A. Normative Grundlage einer Kennzeichnungspflicht
Als Rechtsgrundlage einer Kennzeichnungspflicht könnte eine eigens verabschiedete gesetzliche Grundlage (mit eventuell darauf aufbauenden Verwaltungsvorschriften), eine selbständige Verwaltungsvorschrift oder eine Dienstvereinbarung dienen. Daneben könnten auf Bundesebene auch eine Rechtsverordnung i. S. d. Art. 80 Abs. 1 GG oder eine Satzung in Betracht kommen.
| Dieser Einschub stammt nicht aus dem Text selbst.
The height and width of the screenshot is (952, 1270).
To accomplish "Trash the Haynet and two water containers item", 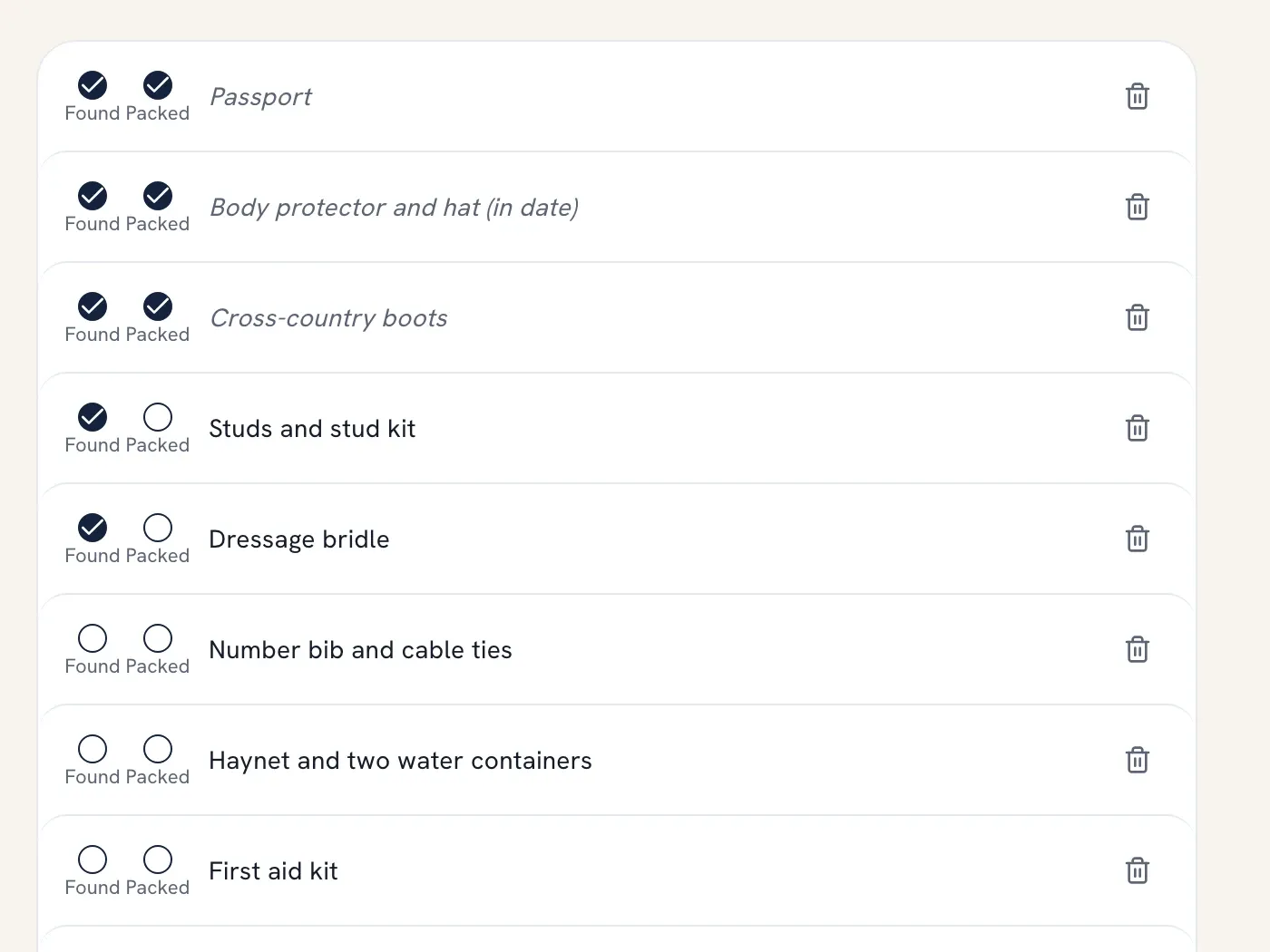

Allerdings scheidet Letztere aus, da diese nur von juristischen Personen des öffentlichen Rechts zur Regelung ihrer Selbstverwaltungsangelegenheiten erlassen wird196 und es sich bei der Bundespolizei, dem Bundeskriminalamt und der Polizei des Deutschen Bundestages nicht um organisationsrechtlich verselbständigte Verwaltungseinheiten in Form der Körperschaft, der Anstalt oder der Stiftung des öffentlichen Rechts197 handelt. Auch auf die Einführung der Kennzeichnungspflicht mittels Rechtsverordnung auf Bundesebene wird in vorliegender Arbeit nicht eingegangen: Grundsätzlich erscheint dies zumindest hinsichtlich der Bundespolizei und des Bundeskriminalamts möglich, da es sich bei der Rechtsverordnung um Rechtsnormen handelt, die gem. Art. 80 Abs. 1 Satz 1 GG u. a. von einem Bundesminister, und damit auch von dem Bundesinnenminister als Dienstherrn der Bundespolizei und des Bundeskriminalamts, erlassen werden können. Bezüglich der Polizei des Bundestages ist dies dem Bundestagspräsidenten als Dienstherrn gem. Art. 40 Abs. 2 Satz 1 GG ausweislich des Wortlauts des Art. 80 Abs. 1 Satz 1 GG nicht möglich, da dieser danach nicht Ermächtigungsadressat ist.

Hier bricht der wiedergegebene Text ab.